Paul’s voice lost some of its laughter. “He stole someone else’s identity? Because that’s the only way I can see someone who used to be a walking corpse getting into UCSF. Except as a practice cadaver, of course.”
“Jesse was born in California, you idiot.”
“Yeah, before it became a state.”
“What it means,” I went on, tipping back in my chair, “is that next year, after Jesse’s board-certified, and I’ve gotten my certification, we’ll be getting married.”
At least, if everything went according to schedule, and Jesse won the private grant he’d applied for to open his own practice. I didn’t see the point in mentioning any of these “if’s” to Paul . . . or that I didn’t know how much longer I could go on swimming laps in the dinky pool in the courtyard of my apartment building, trying to work out my frustration about my fiancé and his very nineteenth-century views about love, honor, and sex . . . views I’m determined to respect as much as he (unfortunately) respects my body.

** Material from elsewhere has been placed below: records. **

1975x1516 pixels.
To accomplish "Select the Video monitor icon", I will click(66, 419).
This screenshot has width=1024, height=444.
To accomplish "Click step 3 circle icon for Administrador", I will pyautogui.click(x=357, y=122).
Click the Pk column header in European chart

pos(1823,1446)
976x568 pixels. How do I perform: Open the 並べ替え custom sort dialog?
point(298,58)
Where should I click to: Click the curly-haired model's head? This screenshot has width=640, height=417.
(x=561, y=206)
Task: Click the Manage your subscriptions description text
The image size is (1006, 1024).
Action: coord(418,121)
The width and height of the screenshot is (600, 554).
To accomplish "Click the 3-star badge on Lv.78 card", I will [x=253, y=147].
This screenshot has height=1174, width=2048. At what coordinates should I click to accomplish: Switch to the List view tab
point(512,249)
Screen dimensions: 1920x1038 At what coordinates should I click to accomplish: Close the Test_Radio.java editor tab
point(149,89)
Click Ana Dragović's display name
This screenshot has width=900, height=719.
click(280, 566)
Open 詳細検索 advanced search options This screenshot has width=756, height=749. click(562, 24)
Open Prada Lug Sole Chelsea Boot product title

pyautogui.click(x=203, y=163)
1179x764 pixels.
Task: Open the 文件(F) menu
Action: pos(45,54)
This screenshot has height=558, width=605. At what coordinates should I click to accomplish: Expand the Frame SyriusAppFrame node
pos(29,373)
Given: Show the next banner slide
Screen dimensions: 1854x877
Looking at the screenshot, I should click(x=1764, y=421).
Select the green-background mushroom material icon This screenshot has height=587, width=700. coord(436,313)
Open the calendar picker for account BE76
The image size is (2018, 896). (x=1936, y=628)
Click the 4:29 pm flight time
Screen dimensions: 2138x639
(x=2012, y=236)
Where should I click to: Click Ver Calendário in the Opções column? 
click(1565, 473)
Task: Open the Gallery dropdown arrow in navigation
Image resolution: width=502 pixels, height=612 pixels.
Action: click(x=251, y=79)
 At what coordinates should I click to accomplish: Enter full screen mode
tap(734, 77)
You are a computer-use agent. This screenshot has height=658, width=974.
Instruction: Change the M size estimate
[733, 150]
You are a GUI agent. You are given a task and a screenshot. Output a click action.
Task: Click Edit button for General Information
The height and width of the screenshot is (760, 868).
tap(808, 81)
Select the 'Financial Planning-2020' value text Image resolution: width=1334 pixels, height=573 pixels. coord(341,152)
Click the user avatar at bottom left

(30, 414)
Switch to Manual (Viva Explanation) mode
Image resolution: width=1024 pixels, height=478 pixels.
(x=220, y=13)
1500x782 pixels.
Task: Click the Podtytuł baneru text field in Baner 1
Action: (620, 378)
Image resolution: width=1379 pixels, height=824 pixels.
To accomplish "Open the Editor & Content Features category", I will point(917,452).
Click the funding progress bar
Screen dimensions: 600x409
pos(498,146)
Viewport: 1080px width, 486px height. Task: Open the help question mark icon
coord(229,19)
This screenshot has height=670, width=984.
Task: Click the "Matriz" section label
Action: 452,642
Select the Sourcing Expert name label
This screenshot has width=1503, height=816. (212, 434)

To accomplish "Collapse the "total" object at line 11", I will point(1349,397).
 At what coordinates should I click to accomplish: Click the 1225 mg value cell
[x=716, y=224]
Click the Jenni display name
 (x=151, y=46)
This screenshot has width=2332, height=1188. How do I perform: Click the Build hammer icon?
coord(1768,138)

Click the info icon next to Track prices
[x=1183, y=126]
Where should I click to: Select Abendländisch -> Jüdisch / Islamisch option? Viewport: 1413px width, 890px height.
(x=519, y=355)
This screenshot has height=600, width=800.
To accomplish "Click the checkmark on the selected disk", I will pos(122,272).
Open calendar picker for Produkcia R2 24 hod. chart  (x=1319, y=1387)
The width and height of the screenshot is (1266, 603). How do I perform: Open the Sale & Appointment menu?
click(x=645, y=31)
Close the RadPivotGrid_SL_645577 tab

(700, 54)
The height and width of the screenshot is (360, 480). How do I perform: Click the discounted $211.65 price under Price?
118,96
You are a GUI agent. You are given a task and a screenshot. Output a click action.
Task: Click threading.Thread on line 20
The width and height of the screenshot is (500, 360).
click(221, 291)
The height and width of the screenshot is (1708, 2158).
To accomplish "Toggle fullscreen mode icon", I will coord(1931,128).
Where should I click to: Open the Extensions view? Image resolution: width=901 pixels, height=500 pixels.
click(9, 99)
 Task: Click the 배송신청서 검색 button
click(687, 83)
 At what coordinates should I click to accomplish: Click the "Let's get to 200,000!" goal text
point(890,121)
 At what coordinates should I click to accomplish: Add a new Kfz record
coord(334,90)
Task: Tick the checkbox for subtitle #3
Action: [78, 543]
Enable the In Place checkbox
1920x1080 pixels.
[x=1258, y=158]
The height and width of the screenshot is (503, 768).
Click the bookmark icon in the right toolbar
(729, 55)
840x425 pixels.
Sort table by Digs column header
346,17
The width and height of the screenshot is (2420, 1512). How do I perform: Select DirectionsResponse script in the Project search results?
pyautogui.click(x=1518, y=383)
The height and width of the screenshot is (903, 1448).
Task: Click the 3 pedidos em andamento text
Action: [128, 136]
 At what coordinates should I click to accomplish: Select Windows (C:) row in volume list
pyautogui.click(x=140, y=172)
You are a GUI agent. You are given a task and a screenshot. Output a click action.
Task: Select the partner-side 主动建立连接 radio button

Things have gotten steamy between us enough times for me to know that what’s behind the front of those tight jeans of Jesse’s will be worth the wait, though. Our wedding night is going to be epic.
Unless one of those many “if’s” doesn’t work out, or something happens to get the groom thrown in jail. Of all the obstacles I’d envisioned getting in the way of our very much deserved wedding night, Paul popping around again was the last thing I’d expected.
“But more important, it means someday we’ll be opening our own practice, specializing in helping sick kids,” I went on. “Not that helping other people is a concept I’d expect you to understand.”
“That’s not true,” Paul said. There was no laughter in his voice at all now. “I’ve always wanted to help you, Suze.”
“Is that what you call what you did to me graduation night, when you said you had a present you had to give to me in private, so I followed you outside and you threw me up against the mission wall and shoved your hand up my skirt?” I asked him, acidly. “You consider that helping me?”